Ben Singleton and Aboriginals explore the Bantagran ranges
North West - 1818
25 April to 14 May. Ben Singleton is reared among Aborigines at Richmond Hill and finds that friendship towards The Branch natives enables him to cross the Hawkesbury/Hunter ranges. Accompanied by Bantagran, a young English-speaking Aboriginal man from Windsor, they set out from Singleton’s Mill to forge a second access through the rugged Blue Mountains to Bathurst. Bantagran not only saves the lives of party members but opens an invaluable dialogue between Singleton and elders of Hunter Valley tribesmen. They cross the Colo River and spend a night on a steep height where Bantagran finds a spring. By Bantagran’s steady guidance, they follow a high ridge along the Mellong Range. Determined to strike west for Bathurst, Singleton’s party find they can not avoid travelling northward.

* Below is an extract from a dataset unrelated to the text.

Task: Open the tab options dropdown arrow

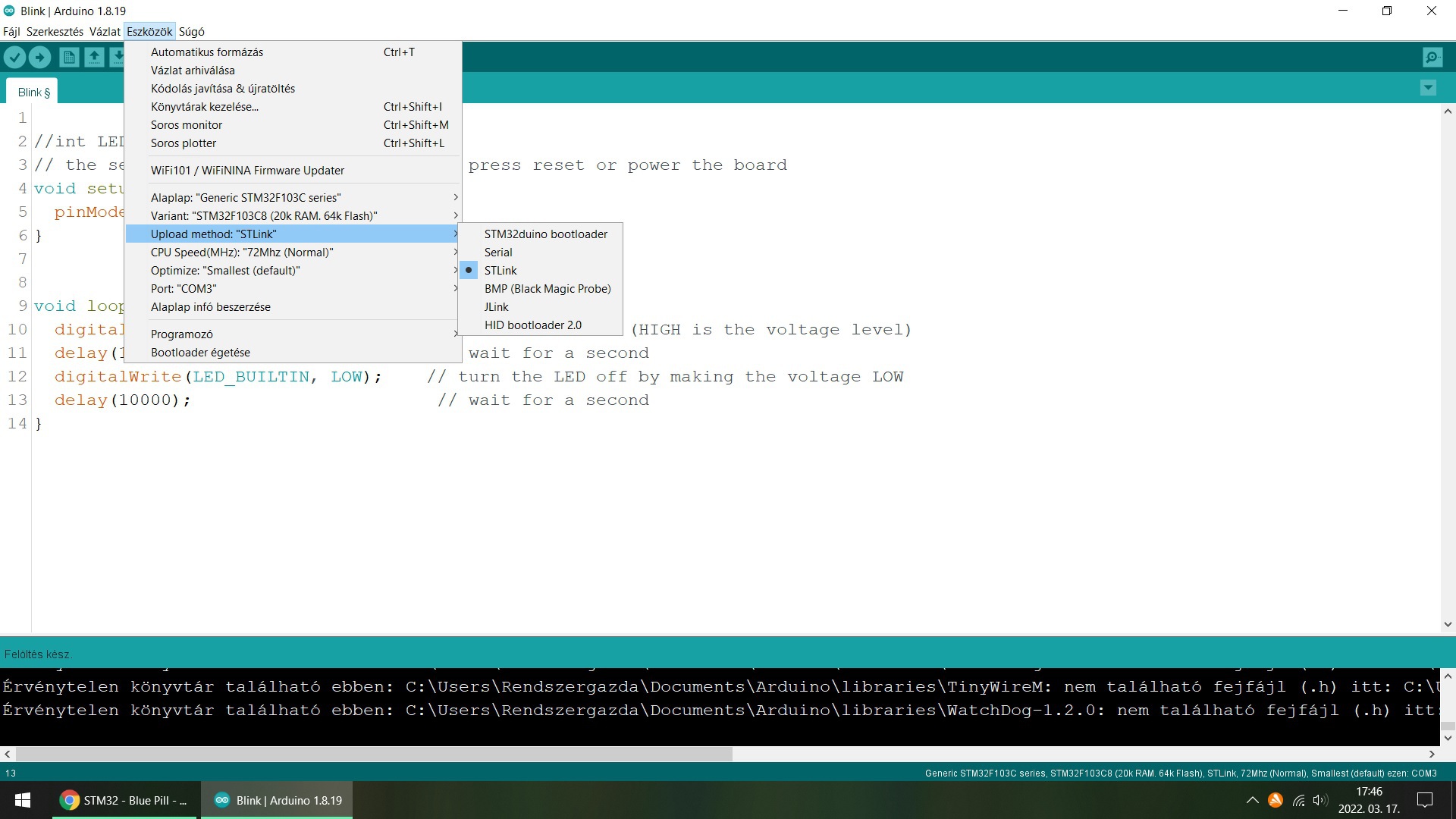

They come to a mountain which Bantagran calls Koori Koodji. While camping for the night they hear sounds of voices and sticks breaking. Boulders crash towards their fire. They take up positions guns cocked, uncertain of their enemies. Bantagran looks after himself. They spend a tense night. Next day after rounding Koorie Koodji, they find another huge mountain, Koorie Att-ai, blocking their westward path. They fall in with more than 200 intensely curious Aboriginal people dressed in possum skin cloaks against the night’s cold rain. Singleton allows Bantagran to take over.
“I know these people now”, Bantagran says. “They are Wonj-arua people. This is not my country. We just left Darkinang country. But I speak the language”. He steps forward and begins to speak to the men who have spears with them. But for Bantagran, they might be dead. Two men reply and Bantagran then brings five clan leaders to Singleton: one speaks some English. He is introduced as Mu:pi (“Mawby” in Singleton’s original account). He confirms really wild country lies westward. Mu:Pi points dramatically north-east: “Better land that way. Over there you find a river. West country, that is no good”. He advises the river is two days away, and so wide that they cannot swim “across’im. We do not drink from ‘im”. Singleton is excited to hear it is tidal surrounded by good land. Singleton abandons the idea of crossing the mountains in view of what Mu:pi reports. A dash to this large river seems risky. They return to Wheeny Creek Mill and Singleton reports to Governor Macquarie. Bantagran is thus the first Aboriginal to describe the river to a local landholder, John Howe who subsequently organises two official trips to find it. He includes Bantagran in the first and Singleton in the second. They find the river flats on 17 March 1820, and so the site of a new town, Singleton, is (St) Patrick’s Plains. (Horner, Bantagran and the Hunter River).